__Task to complete__: Transcribe the Ram It Home blog post from "Thursday, April 2, 2009" up to and including "State can be.".

__Document__:
>> start
Thursday, April 2, 2009

Ram It Home

During my trip home last week I had the opportunity to shoot the breeze with family and friends, and occasionally the topic of discussion turned into a bit of a Q and A session about where I live. I am lucky enough to live in one of the most beautiful states in the Union, Colorado. Wherever I go it seems that people are generally curious about how it is to live here. So this week I thought that I’d share a personal anecdote that I think pretty much sums up just how interesting life in the Centennial State can be.

A couple of weeks ago I went skiing in Keystone with a friend, and as I was driving early in the morning I recalled an event that happened probably ten or eleven years ago along the same stretch of road. I am pretty much a creature of habit, so I take the same route to the Summit County every time. I guess this shouldn’t be surprising since Colorado only has two roads that go anywhere. Anyway, I usually end up traveling through Golden and buzzing up Clear Creek Canyon to get to I-70. The canyon is often a busy little byway since it takes a load from ski traffic in the winter, sightseers and climbers year-round, and it feeds into the old west gambling towns of Blackhawk and Central City. It has beautiful sheer rock walls that frame both sides of the road, and the sound of the snow-melt creek fills the rock lined halls with the soothing sound of rushing water.

On the day in question I was headed to Vail with a friend of mine, Tiger, (yes, his name is actually Tiger) for a late fall rugby event. As I remember it we had to be there at old man early so we were in the canyon at about sunrise. The morning was cool and crisp. A light frost was on the trees although my breath was barely visible even before sunrise. As is apt to be the case with twenty-something rugby players, we were running a wee bit late, so Tiger was putting his red Mazda Miata through its paces in order to gain a little lost time. We had the top down since my esteemed colleague ate his weight in Mexican food and thought that it would be a good idea to wash it down with a case of Sunshine Wheat the night before, and the interior of that two-seat vehicle would have smelled like a musk ox shat inside someone's fake leg otherwise. It was bad enough with the top down, believe me. So, there we were zipping up the canyon at a good clip with the heater kicking full force whipping around the blind turns making up for lost time. For some reason we had the road to ourselves on that morning which only encouraged Tiger to press the little car into the turns even more.
>> end
__Provided data__:
>> start
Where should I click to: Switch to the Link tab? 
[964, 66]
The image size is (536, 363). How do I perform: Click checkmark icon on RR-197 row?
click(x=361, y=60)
>> end
__The answer__:
Thursday, April 2, 2009

Ram It Home

During my trip home last week I had the opportunity to shoot the breeze with family and friends, and occasionally the topic of discussion turned into a bit of a Q and A session about where I live. I am lucky enough to live in one of the most beautiful states in the Union, Colorado. Wherever I go it seems that people are generally curious about how it is to live here. So this week I thought that I’d share a personal anecdote that I think pretty much sums up just how interesting life in the Centennial State can be.